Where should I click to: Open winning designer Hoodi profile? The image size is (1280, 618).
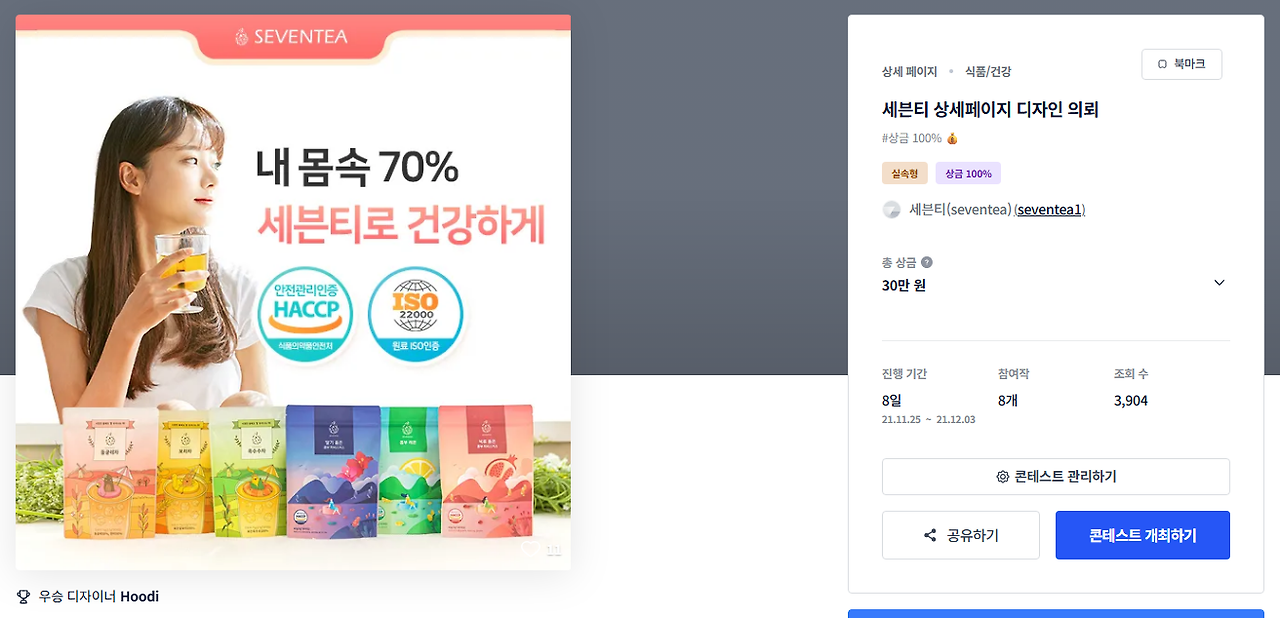tap(139, 597)
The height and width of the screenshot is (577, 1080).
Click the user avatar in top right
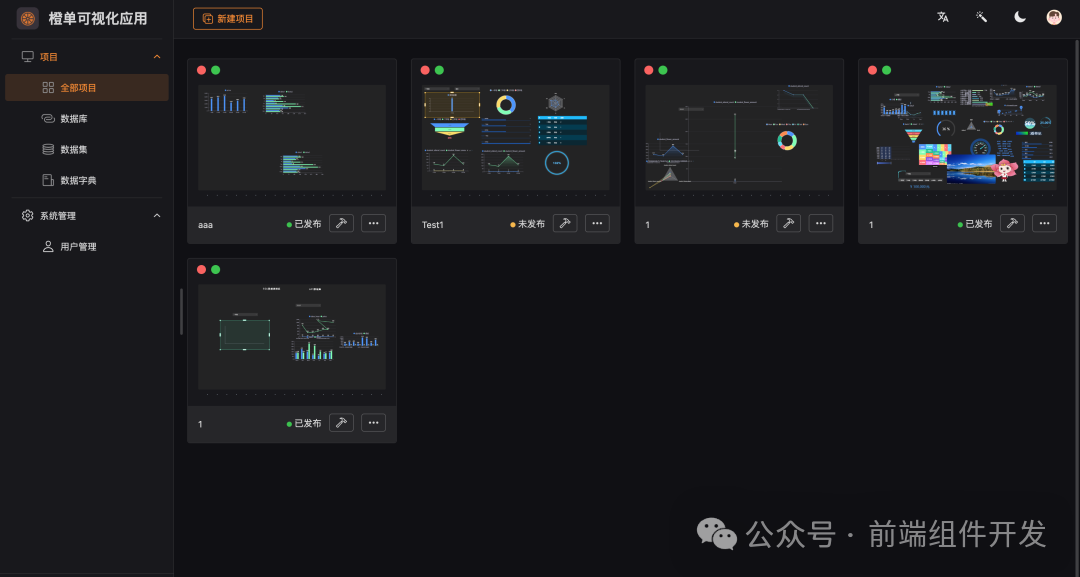[1053, 17]
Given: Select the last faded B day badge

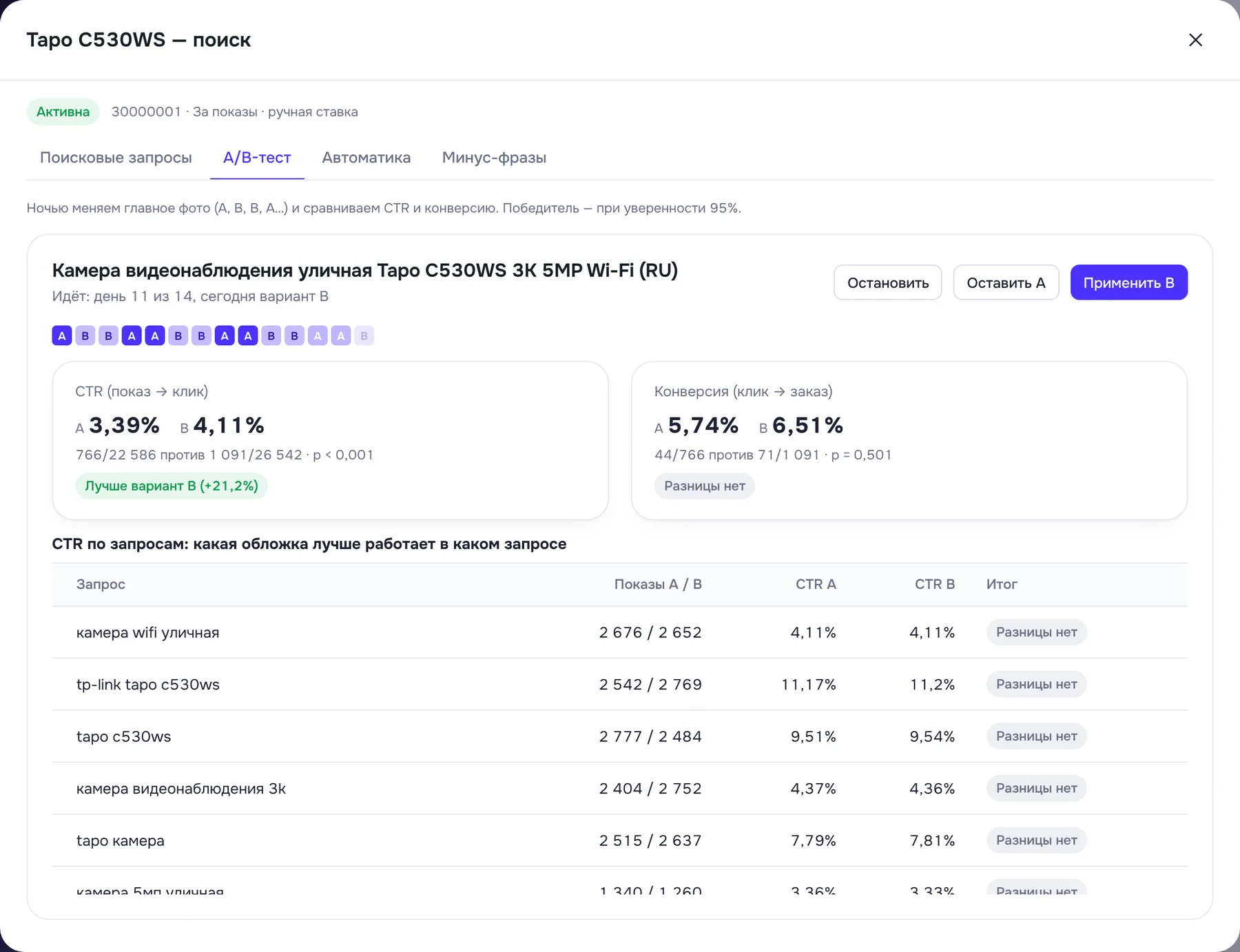Looking at the screenshot, I should click(364, 335).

○ ○ ○ ○

■ Problem: Every line above is to be reproduced verbatim, and the pictures are to be omitted.

■ Final answer:
Where should I click to: Open winning designer Hoodi profile? The image size is (1280, 618).
tap(139, 597)
The height and width of the screenshot is (577, 1080).
Click the user avatar in top right
[1053, 17]
Given: Select the last faded B day badge

Looking at the screenshot, I should click(364, 335).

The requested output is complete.